With its simple menu and casual atmosphere, the Training Cafe looks like many other local eateries in Kazakhstan's largest city, Almaty.
But unlike the others, its 40-person staff is exclusively composed of patients from local psychiatric institutions.
The novel initiative aims to fight the stigma that surrounds people with disabilities in the ex-Soviet Central Asian state, and to improve their access to the labor market.
"I have learned a lot working here," says a shy 26-year-old waitress named Zhuldyz Abdykarimova during a lunchtime rush.
She has a learning disability, and has spent her adult life in a local mental institution. Like her fellow workers with either learning disabilities or mental illness, she had little hope of finding employment until landing the job at the cafe.
Despite recent government efforts to improve living conditions for the disabled, Kazakhstan is still struggling to shed Soviet-era attitudes about their ability to function in society.
In the Soviet period, people suffering from minor cognitive disabilities were often sent to mental institutions, while those with more severe illnesses were sometimes incarcerated in high-security facilities.
"You practically never saw anyone in a wheelchair on the street in those days," said Asiya Akhtanova, who heads the Almaty-based Association of Parents of Disabled Children, which was founded during the collapse of the Soviet Union.
"The idea that these people could work, attend ordinary schools and even obtain some form of higher education never entered anyone's mind."
Experts say that more than 700 psychiatric patients — many of whom present no danger to the public and are capable of working — remain living in institutions in Almaty, a city of 1.5 million in southeastern Kazakhstan.
Government data shows that only three percent of disabled people in the country are employed.
Local media report some 200,000 people are on a state registry of those with chronic mental health disorders in this country of 17 million.

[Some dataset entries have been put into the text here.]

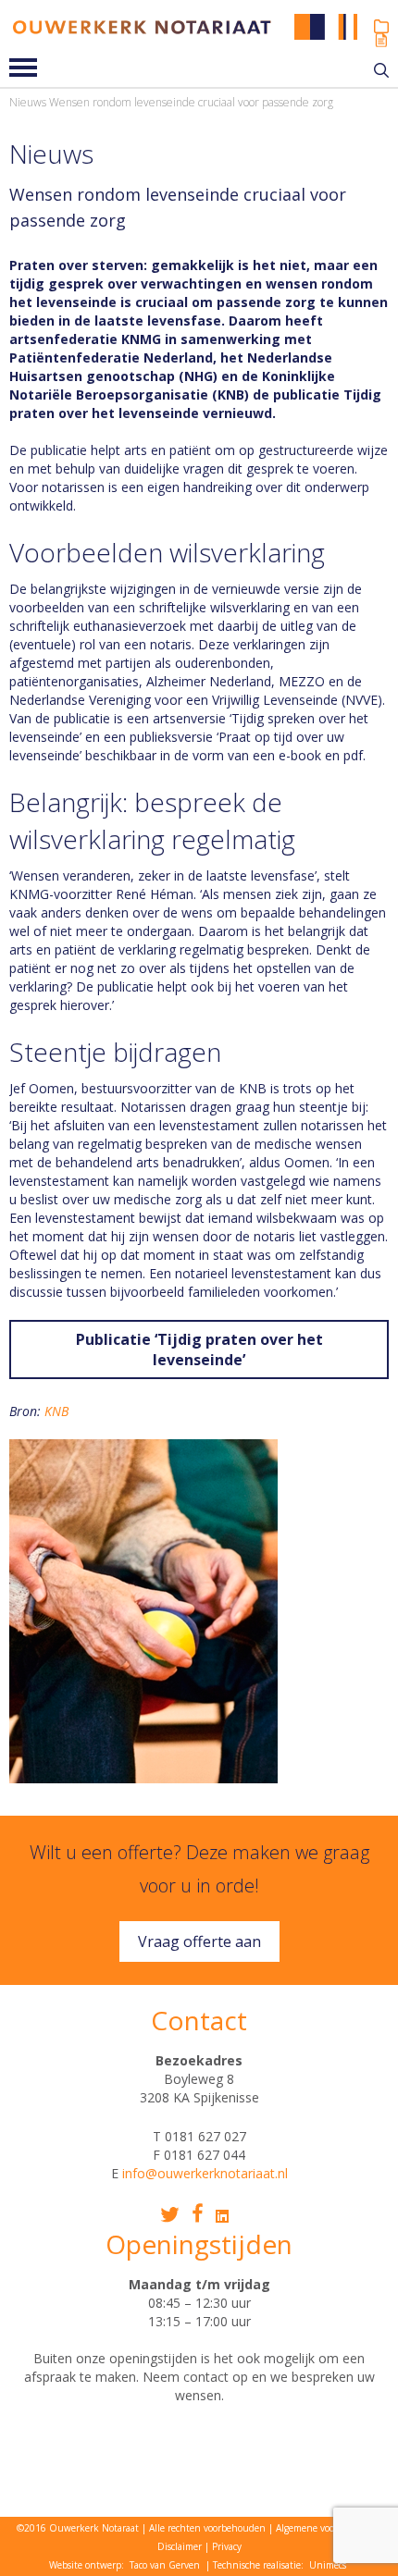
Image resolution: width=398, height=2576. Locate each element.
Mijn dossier (381, 26)
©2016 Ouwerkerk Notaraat (78, 2527)
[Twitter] (170, 2215)
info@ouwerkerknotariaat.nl (205, 2173)
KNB (56, 1411)
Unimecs (327, 2564)
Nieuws (27, 102)
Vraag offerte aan (199, 1941)
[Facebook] (198, 2213)
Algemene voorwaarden (325, 2527)
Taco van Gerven (165, 2564)
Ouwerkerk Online (381, 40)
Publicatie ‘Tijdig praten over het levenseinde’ (199, 1349)
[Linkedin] (222, 2216)
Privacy (227, 2546)
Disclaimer (179, 2546)
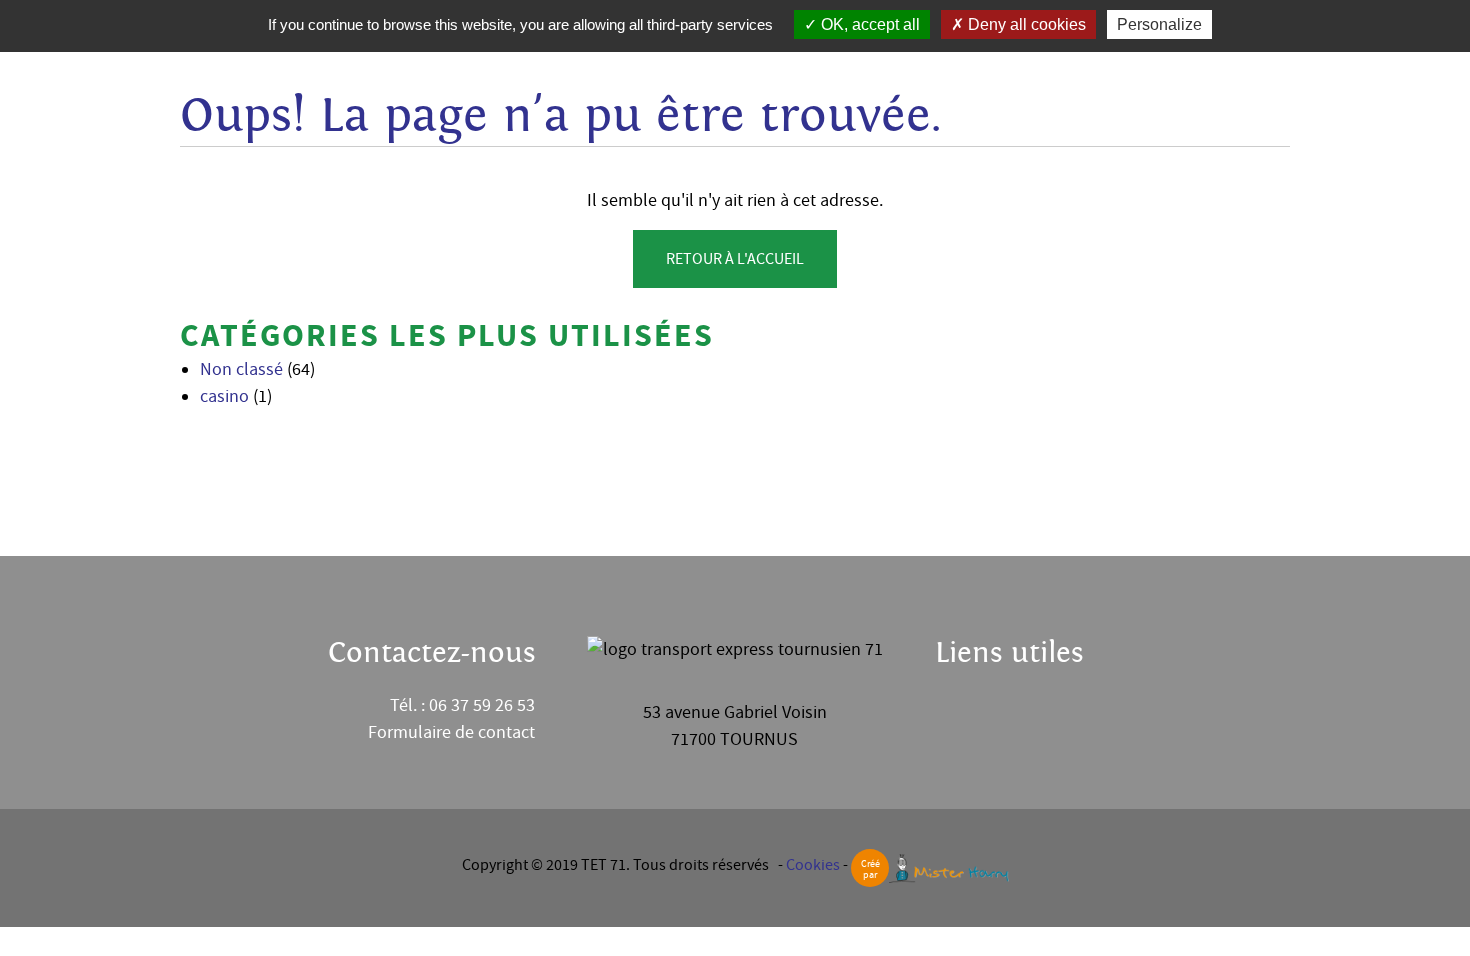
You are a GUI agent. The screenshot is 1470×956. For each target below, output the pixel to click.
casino (224, 396)
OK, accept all (868, 24)
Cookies (813, 865)
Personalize (1159, 24)
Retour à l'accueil (735, 259)
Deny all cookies (1025, 24)
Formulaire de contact (451, 732)
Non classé (241, 369)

The eatery, which serves traditional Kazakh and Russian dishes, receives financial support from the New York-based Open Society Foundations, founded by American billionaire George Soros.

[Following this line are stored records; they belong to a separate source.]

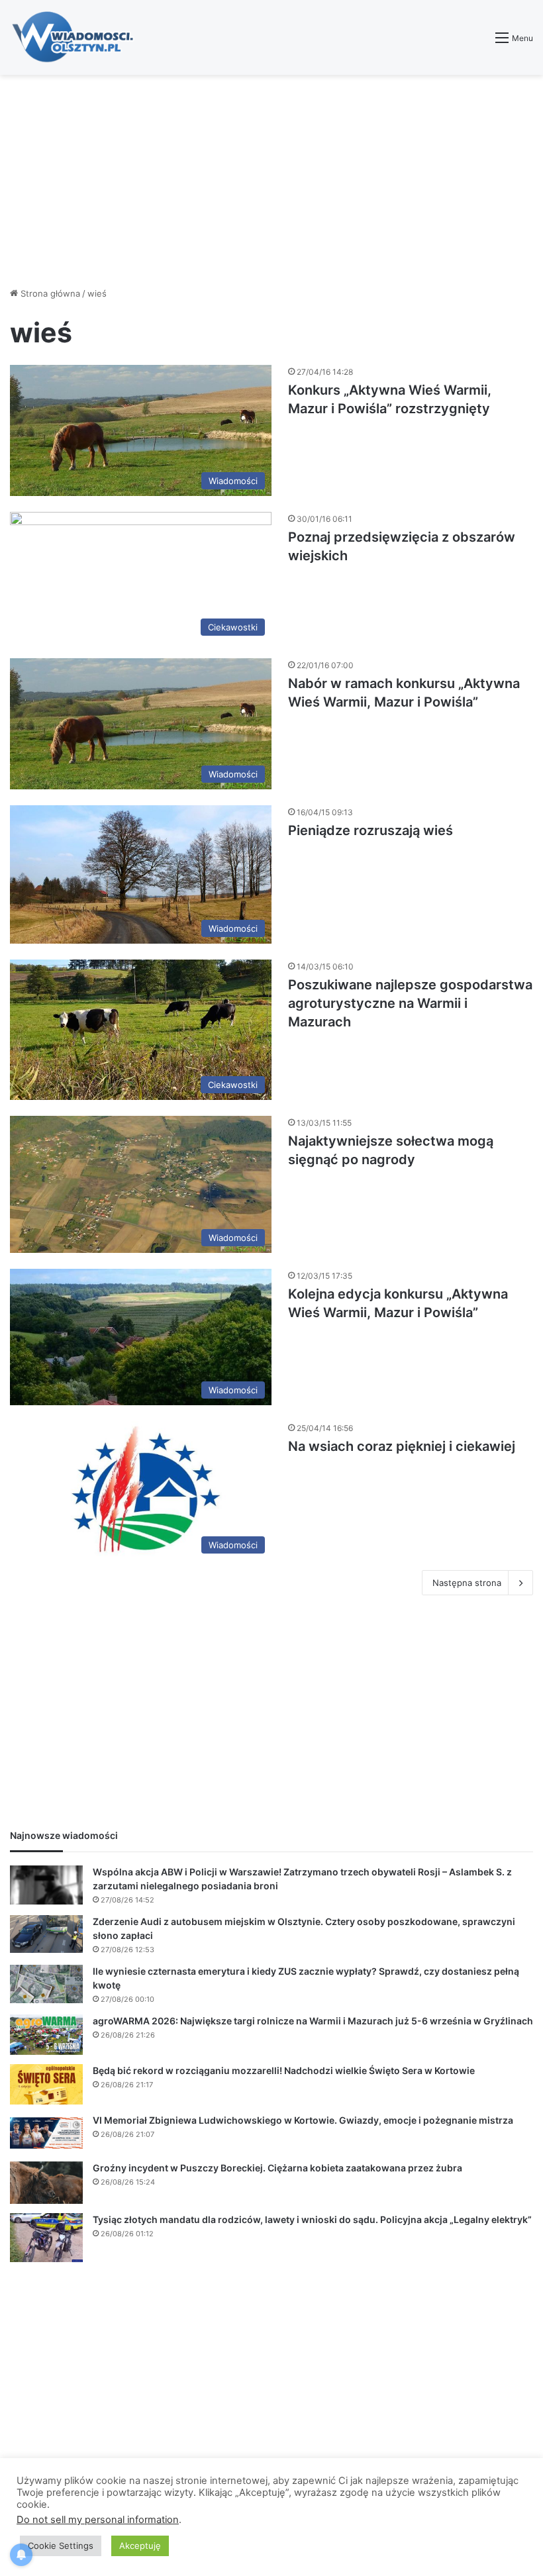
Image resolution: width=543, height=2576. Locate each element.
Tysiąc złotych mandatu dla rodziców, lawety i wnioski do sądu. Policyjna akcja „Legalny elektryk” (312, 2219)
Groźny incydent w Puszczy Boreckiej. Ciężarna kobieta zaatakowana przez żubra (277, 2167)
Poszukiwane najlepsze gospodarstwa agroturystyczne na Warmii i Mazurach (410, 1003)
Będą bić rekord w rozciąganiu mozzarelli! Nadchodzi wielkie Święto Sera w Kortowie (284, 2070)
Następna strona (466, 1582)
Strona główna (49, 293)
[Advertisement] (271, 180)
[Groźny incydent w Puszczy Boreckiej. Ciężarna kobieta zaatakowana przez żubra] (46, 2182)
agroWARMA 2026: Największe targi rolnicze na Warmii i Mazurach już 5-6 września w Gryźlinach (313, 2020)
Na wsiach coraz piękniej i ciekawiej (401, 1446)
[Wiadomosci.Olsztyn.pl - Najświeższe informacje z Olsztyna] (76, 37)
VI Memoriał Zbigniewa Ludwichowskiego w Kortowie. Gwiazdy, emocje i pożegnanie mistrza (303, 2120)
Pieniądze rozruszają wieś (370, 830)
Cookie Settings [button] (60, 2545)
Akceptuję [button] (140, 2545)
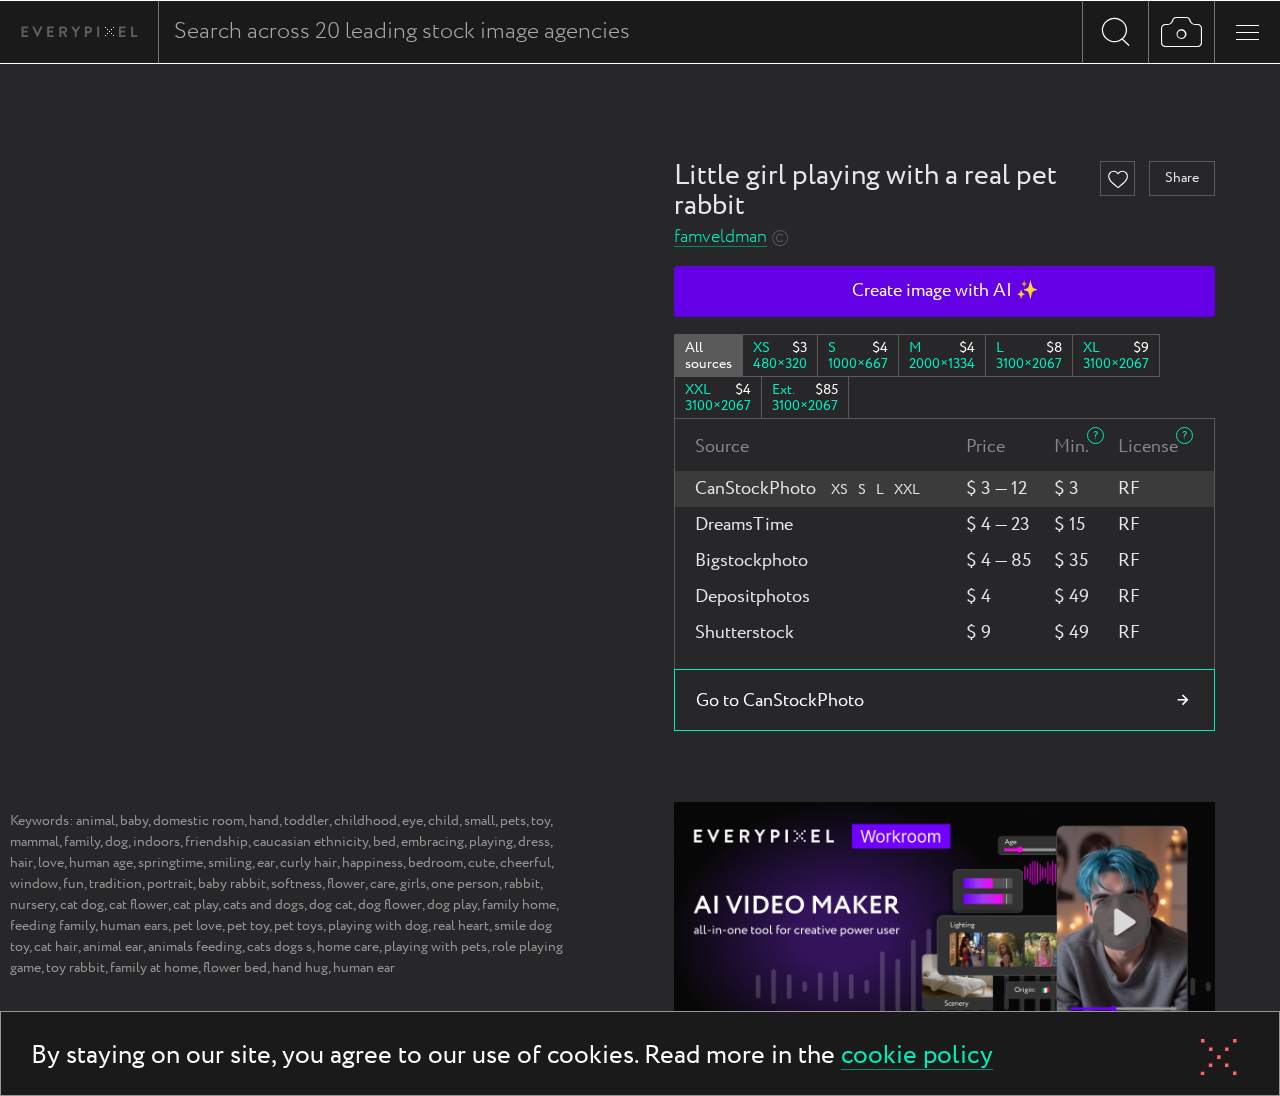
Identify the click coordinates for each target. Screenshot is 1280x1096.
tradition (115, 884)
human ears (134, 926)
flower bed (235, 968)
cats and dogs (263, 905)
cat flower (138, 905)
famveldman (720, 237)
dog (116, 842)
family (82, 842)
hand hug (300, 968)
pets (513, 821)
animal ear (113, 947)
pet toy (248, 926)
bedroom (435, 863)
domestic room (198, 821)
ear (266, 863)
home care (348, 947)
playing (491, 842)
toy (540, 821)
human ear (364, 968)
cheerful (525, 863)
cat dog (82, 905)
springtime (170, 863)
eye (412, 821)
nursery (32, 905)
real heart (461, 926)
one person (465, 884)
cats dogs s (279, 947)
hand (264, 821)
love (51, 863)
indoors (156, 842)
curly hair (308, 863)
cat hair (56, 947)
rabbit (522, 884)
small (479, 821)
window (34, 884)
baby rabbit (232, 884)
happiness (372, 863)
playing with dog (378, 926)
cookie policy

In a sign of support for the initiative, Kazakh Health Minister Tamara Duseynova dropped in for a quick bite in November.
Kazakhstan last year ratified the UN Convention on the Rights of Persons with Disabilities, and there have been small signs of change in public attitudes, especially in the vast country's larger cities.
In 2014, a film director from Almaty produced Kazakhstan's first movie starring a disabled person, an adaptation of Shakespeare's "Hamlet" that starred actors with cerebral palsy.
The government's vigorous promotion of Paralympic sports during its bid to host the 2022 Winter Olympics — which it ultimately lost to Beijing — saw people with disabilities propelled to the center of public attention.
In February, the government announced that more than 4,400 people with disabilities had been integrated into the workforce last year.
"There is progress. The government has made real efforts to ensure some jobs are available for people with disabilities," says Almagul Seisenova, who works for an Almaty charity that prepares people with disabilities to enter the workforce.
But Seisenova, who says she fears for the future of her 20-year-old mentally disabled son, laments that the Training Cafe is the only initiative of its kind in her city.
"How many capable people still spend their days inside the walls of these mental institutions?" she asks.
Calls for more projects like the Training Cafe have resonated with one of its founders, psychologist Rasima Temerbayeva.
She says there are plans to open affiliates in other Kazakh cities as well as in the neighbouring countries of Kyrgyzstan, Tajikistan and Uzbekistan.
"In Kazakhstan, people with disabilities are forced to exist within tight boundaries," she says as waitress Abdykarimova totaled up the bill. "And this a place where those boundaries don't exist."